Brief: Rewrite every row below, swapping "Instruction" for "Command" and leaving everything else unchanged.

Provided records:
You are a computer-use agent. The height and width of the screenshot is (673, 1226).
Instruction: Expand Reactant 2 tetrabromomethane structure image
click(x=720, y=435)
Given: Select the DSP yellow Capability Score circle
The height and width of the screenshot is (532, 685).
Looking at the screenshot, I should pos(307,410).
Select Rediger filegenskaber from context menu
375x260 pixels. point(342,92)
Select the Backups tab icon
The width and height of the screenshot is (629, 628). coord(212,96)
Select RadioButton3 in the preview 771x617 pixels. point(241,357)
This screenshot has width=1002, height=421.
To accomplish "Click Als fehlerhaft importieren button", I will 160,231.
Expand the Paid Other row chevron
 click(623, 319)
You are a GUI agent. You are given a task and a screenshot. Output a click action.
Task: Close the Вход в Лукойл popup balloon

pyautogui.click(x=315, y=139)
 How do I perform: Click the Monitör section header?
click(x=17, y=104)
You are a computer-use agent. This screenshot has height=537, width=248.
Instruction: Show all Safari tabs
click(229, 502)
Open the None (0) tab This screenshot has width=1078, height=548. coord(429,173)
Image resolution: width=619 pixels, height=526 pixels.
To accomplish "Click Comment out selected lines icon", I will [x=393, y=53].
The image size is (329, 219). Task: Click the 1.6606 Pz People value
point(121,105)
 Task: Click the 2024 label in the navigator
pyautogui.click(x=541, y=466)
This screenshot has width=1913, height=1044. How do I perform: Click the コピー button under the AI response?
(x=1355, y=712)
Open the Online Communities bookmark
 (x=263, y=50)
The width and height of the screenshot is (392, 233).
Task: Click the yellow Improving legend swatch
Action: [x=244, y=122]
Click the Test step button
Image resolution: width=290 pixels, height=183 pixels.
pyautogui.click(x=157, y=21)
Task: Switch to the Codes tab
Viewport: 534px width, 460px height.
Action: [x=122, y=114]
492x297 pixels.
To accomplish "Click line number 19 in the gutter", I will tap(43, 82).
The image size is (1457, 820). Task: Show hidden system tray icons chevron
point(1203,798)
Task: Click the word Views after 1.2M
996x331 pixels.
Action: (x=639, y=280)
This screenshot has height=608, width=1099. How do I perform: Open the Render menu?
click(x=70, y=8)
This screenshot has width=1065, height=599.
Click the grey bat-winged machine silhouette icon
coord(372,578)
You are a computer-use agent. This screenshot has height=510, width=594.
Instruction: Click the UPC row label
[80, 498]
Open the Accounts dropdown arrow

Solution to this problem:
You are a computer-use agent. The height and width of the screenshot is (673, 1226).
Command: Expand Reactant 2 tetrabromomethane structure image
click(x=720, y=435)
Given: Select the DSP yellow Capability Score circle
The height and width of the screenshot is (532, 685).
Looking at the screenshot, I should pos(307,410).
Select Rediger filegenskaber from context menu
375x260 pixels. point(342,92)
Select the Backups tab icon
The width and height of the screenshot is (629, 628). coord(212,96)
Select RadioButton3 in the preview 771x617 pixels. point(241,357)
This screenshot has width=1002, height=421.
To accomplish "Click Als fehlerhaft importieren button", I will 160,231.
Expand the Paid Other row chevron
 click(623, 319)
You are a GUI agent. You are given a task and a screenshot. Output a click action.
Task: Close the Вход в Лукойл popup balloon

pyautogui.click(x=315, y=139)
 How do I perform: Click the Monitör section header?
click(x=17, y=104)
You are a computer-use agent. This screenshot has height=537, width=248.
Command: Show all Safari tabs
click(229, 502)
Open the None (0) tab This screenshot has width=1078, height=548. coord(429,173)
Image resolution: width=619 pixels, height=526 pixels.
To accomplish "Click Comment out selected lines icon", I will [x=393, y=53].
The image size is (329, 219). Task: Click the 1.6606 Pz People value
point(121,105)
 Task: Click the 2024 label in the navigator
pyautogui.click(x=541, y=466)
This screenshot has width=1913, height=1044. How do I perform: Click the コピー button under the AI response?
(x=1355, y=712)
Open the Online Communities bookmark
 (x=263, y=50)
The width and height of the screenshot is (392, 233).
Task: Click the yellow Improving legend swatch
Action: [x=244, y=122]
Click the Test step button
Image resolution: width=290 pixels, height=183 pixels.
pyautogui.click(x=157, y=21)
Task: Switch to the Codes tab
Viewport: 534px width, 460px height.
Action: [x=122, y=114]
492x297 pixels.
To accomplish "Click line number 19 in the gutter", I will tap(43, 82).
The image size is (1457, 820). Task: Show hidden system tray icons chevron
point(1203,798)
Task: Click the word Views after 1.2M
996x331 pixels.
Action: (x=639, y=280)
This screenshot has height=608, width=1099. How do I perform: Open the Render menu?
click(x=70, y=8)
This screenshot has width=1065, height=599.
Click the grey bat-winged machine silhouette icon
coord(372,578)
You are a computer-use agent. This screenshot has height=510, width=594.
Command: Click the UPC row label
[80, 498]
Open the Accounts dropdown arrow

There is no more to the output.